Dana wasn’t sure what to do with the compliment. Or if it was a compliment. In every interview his tone was neutral and his body language so strange she struggled to nail it down.

‘Thank you, Mr Whittler. So as I said, in the absence of a car, or any assistance, I felt it doubtful you could have lugged a large tent to your camp. And a smaller, flimsier tent wouldn’t have worked.’ She paused and underlined a line of her writing slowly, carefully. She was certain he couldn’t read what it was.

‘In addition, I thought it possible that any tent would have been seen from the air. Around here we have helicopter joyriders, some forest rangers, leisure flights, crop-spraying and other aircraft. And, latterly, those remote-control drones. However well it was camouflaged, a tent might be spotted. I believe you wouldn’t take such a risk, given the importance of retaining privacy.’ She leaned back, primarily to release the grinding contact in her kneecap. ‘So, as I said, it’s a process of elimination.’

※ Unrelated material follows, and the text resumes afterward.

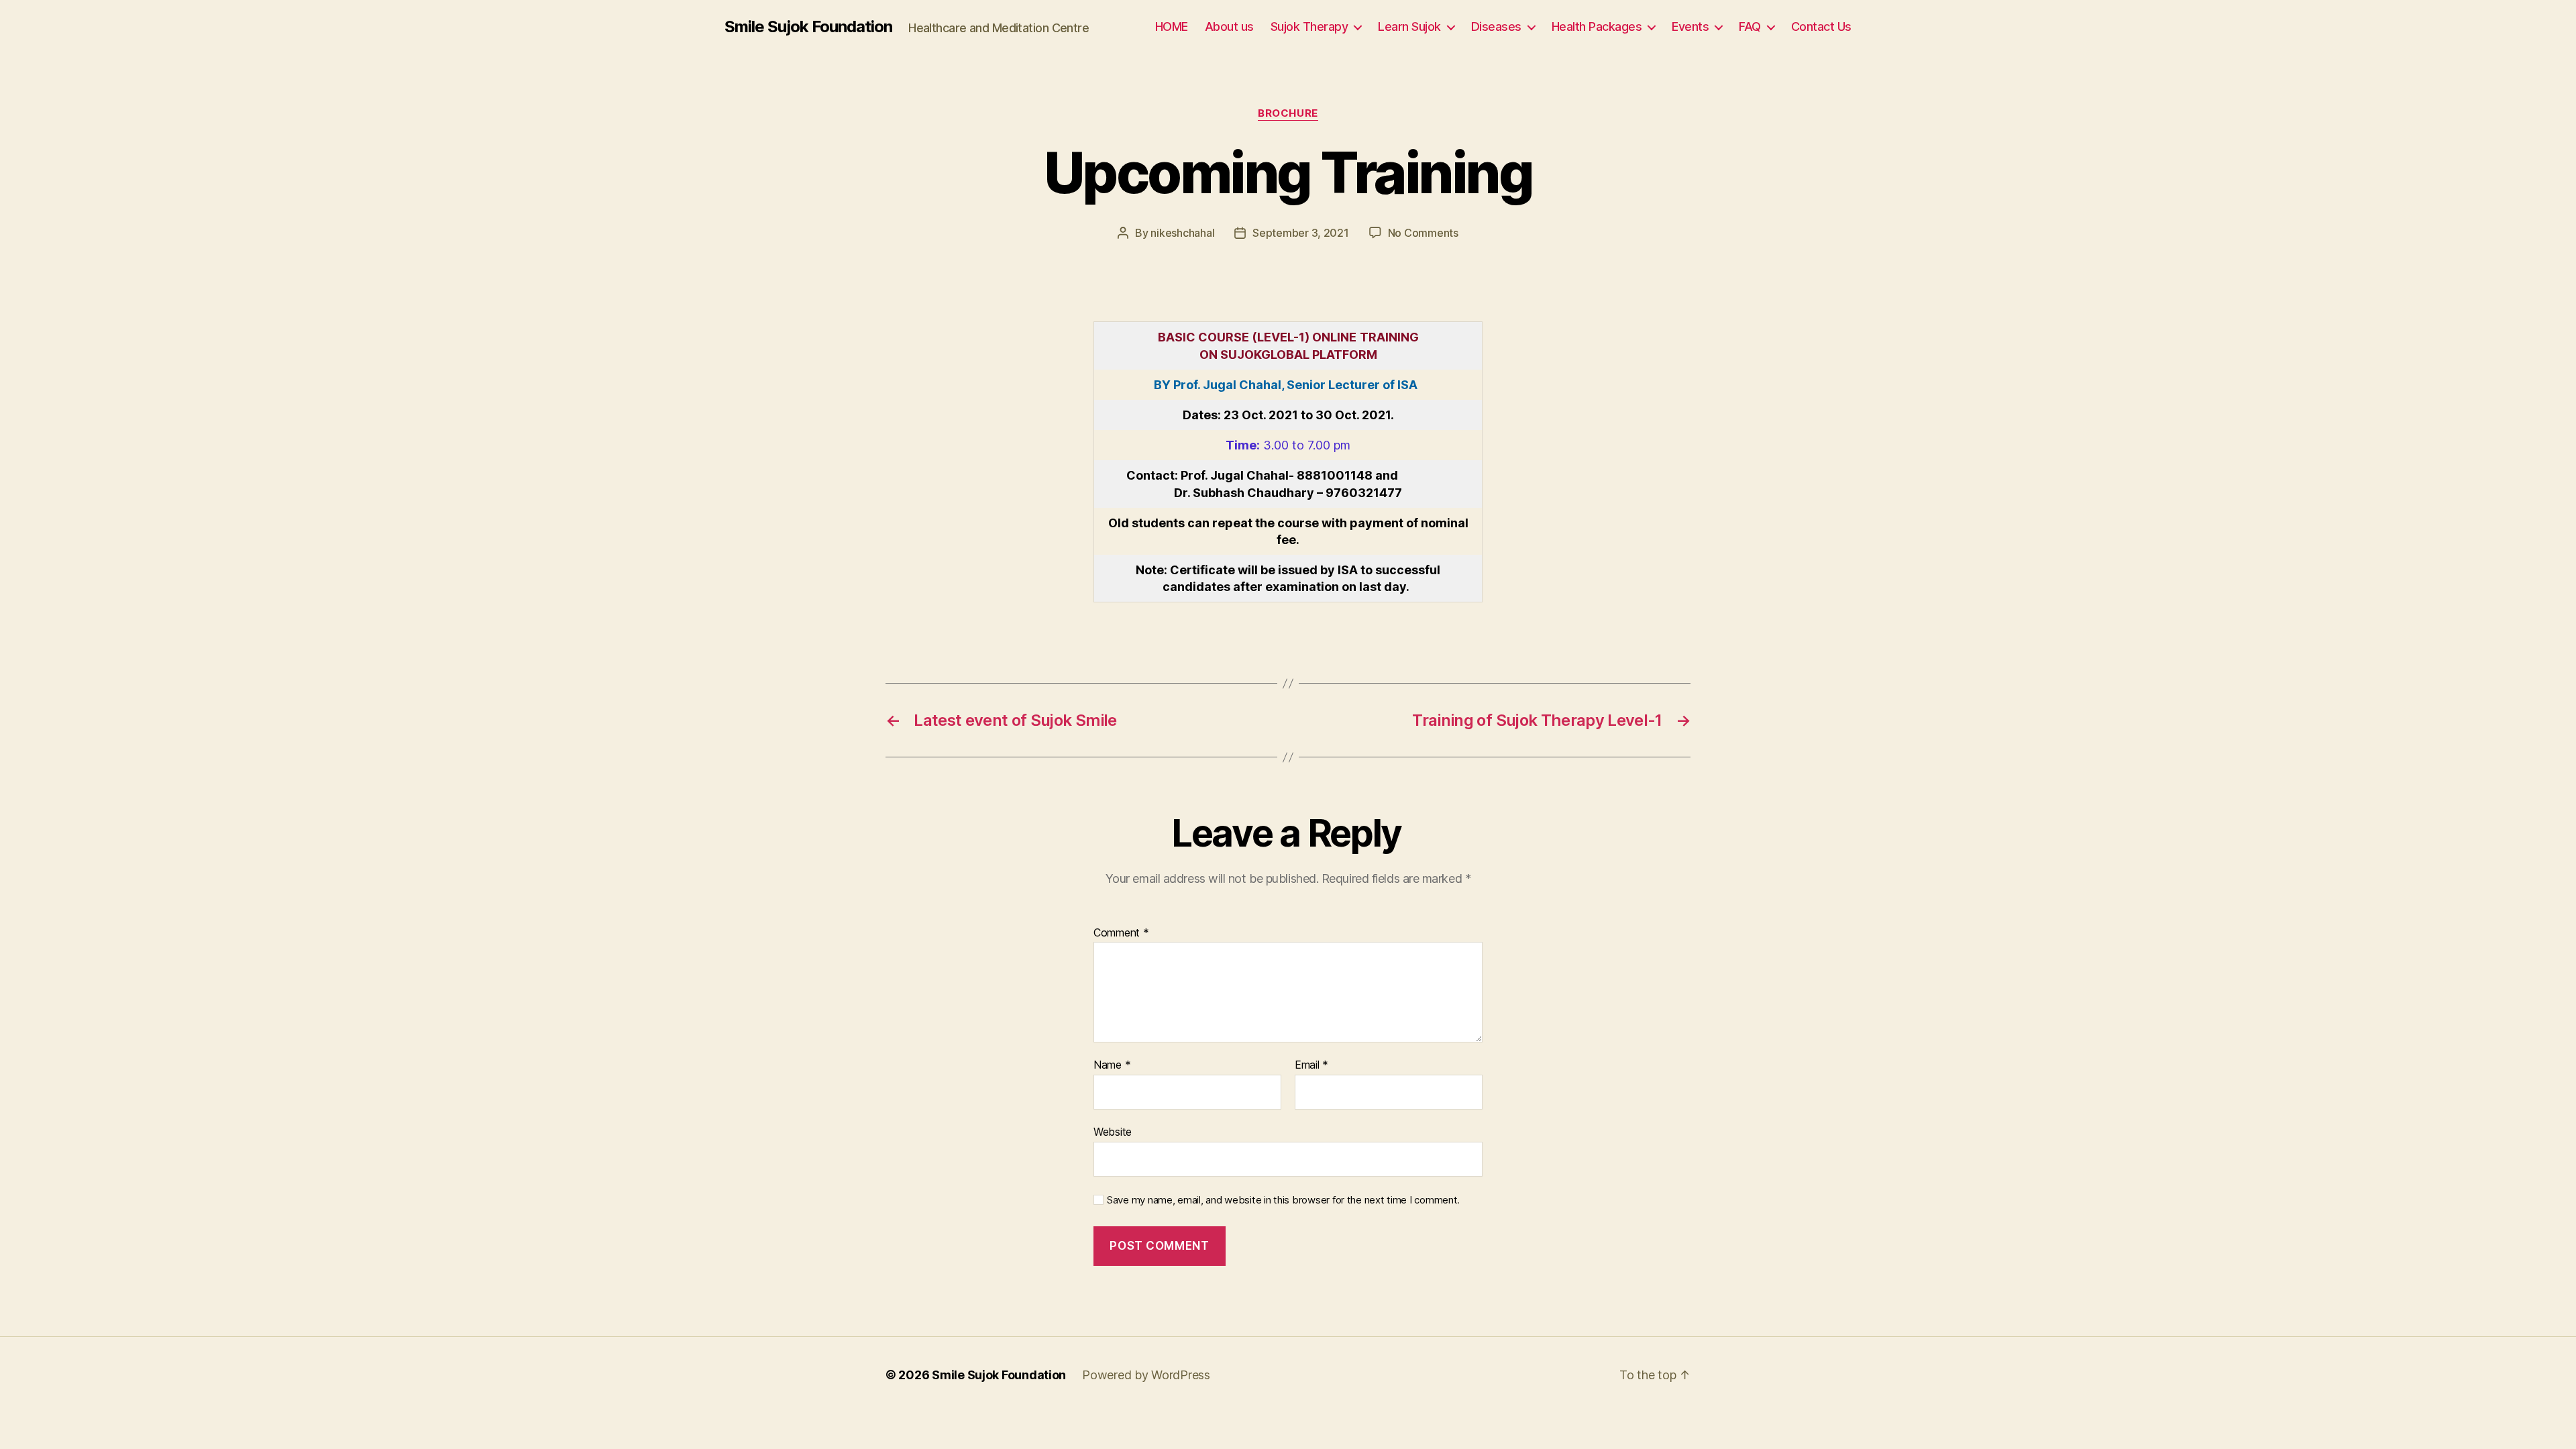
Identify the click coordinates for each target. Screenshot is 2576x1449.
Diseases (1496, 26)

Nathan pursed his lips as he thought, re-consulted the lines on his palm. She was just as fascinated with his hands. If he’d lived in the wilds for fifteen years, how could they be lily-white and pristine? Judging from his soft skin alone, he looked about ten years younger than his chronological age. It was one of the markers that jarred with his claims: he insisted he’d lived wild, but he didn’t look that way. Mikey, for one, was unconvinced, and she sensed Lucy wasn’t wholly on board yet either.

‘That’s very good, Detective Russo. I suppose that’s what you do, you detectives. Deductive reasoning, and all that.’

Dana breathed an inward sigh of relief. It had started to feel as if they were getting nowhere, but this was genuine progress. It seemed to grate on Nathan, however.